What’s the best way to do this? I prefer to note the odometer reading with each fillup, and divide the mileage by the gallons I get; but sometimes I can’t afford a fillup, or don’t have time, so I get only a few dollars’ worth. Some mechanics (including a station owner I have known for 30 years) say it’s not really possible to reckon gas mileage accurately when a small amount is added between fillups, even if the total gas added, the small amounts and the fillup, are toted up. Noting the mileage at each time I even add a small amount, perhaps?

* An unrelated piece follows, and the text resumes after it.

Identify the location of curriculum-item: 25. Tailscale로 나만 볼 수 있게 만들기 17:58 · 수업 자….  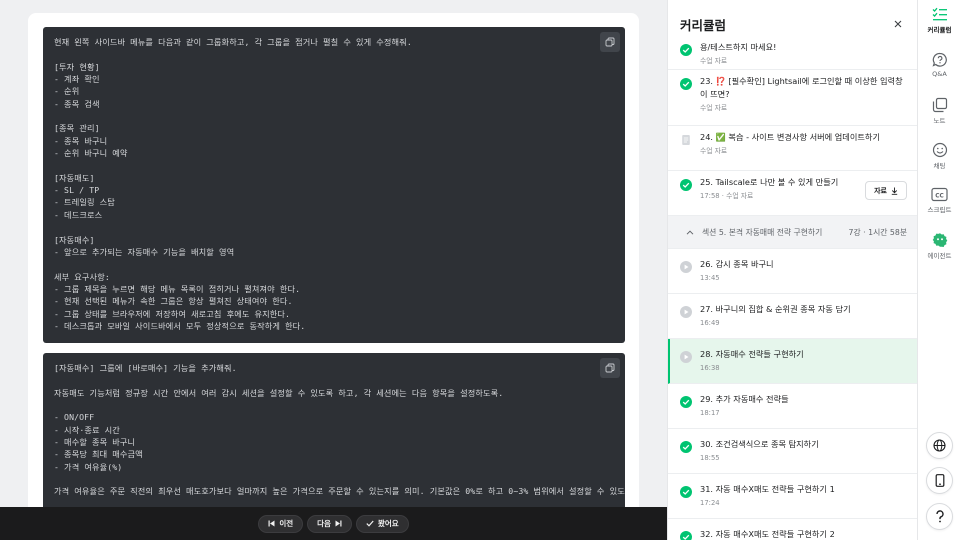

As long as you have some record of miles (or kms) driven and gallons (or liters) of gasoline (or petrol) used, the quotient will give you mileage per gallon (or km per liter.) Doesn’t matter how many times you fill tank or just add partial amounts (as long as you keep track of what the partial amounts are.)
You don’t need to keep track of the mileage at each fillup, either.
Take odometer reading at end of test, less odometer reading at beginning of test; that’s the number of miles. The intermediate stops are irrelevant.
Start with full tank of gasoline at beginning of test. Keep track of total amount of gasoline you put into the car throughout the test period, including the amount required to fill up the tank at the end of the test. The total number of gallons of gas is the denominator of the fraction.
The reading will be off a little, of course, because you won’t have an exact reading on the amount of gasoline you put in the car. And “full up” is not always the same each time. But, close enough for practical purposes.
Now I’d like to know, if you or anyone else can tell me, what the gas tank capacity REALLY is on an '84 Thunderbird 2-door sedan, which is what I drive. The owner’s manual has addenda in it and I’m not sure if the 20.2 gallon capacity printed in the Ford manual is accurate.
When I do this I usually use the exact same pump for the first fill-up as I do for the final fill-up. And I don’t top off at all, I just let the pump stop itself. I’ve always figured that this was the most accurate way to do it. Any other techniques?
This brings a potential SD question to mind: How does the pump know when your tank is full? Somehow I doubt that it stops when the fuel level has gone up the filler spout and come into contact with the actual nozzle of the fuel-filler. If it went up that high, wouldn’t it be in danger of sloshing out?
I’m not sure about that last question, but I do know that you have to keep the tip of the nozzle away from the level of fuel when you fill a gas can! This can be maddening–the way the pump keeps clicking off–unless you learn just how to do it, be it can or car.
I believe that gasoline nozzles contain a valve that senses back pressure. Once your tank is nearly full, enough air starts getting forced back that triggers the valve.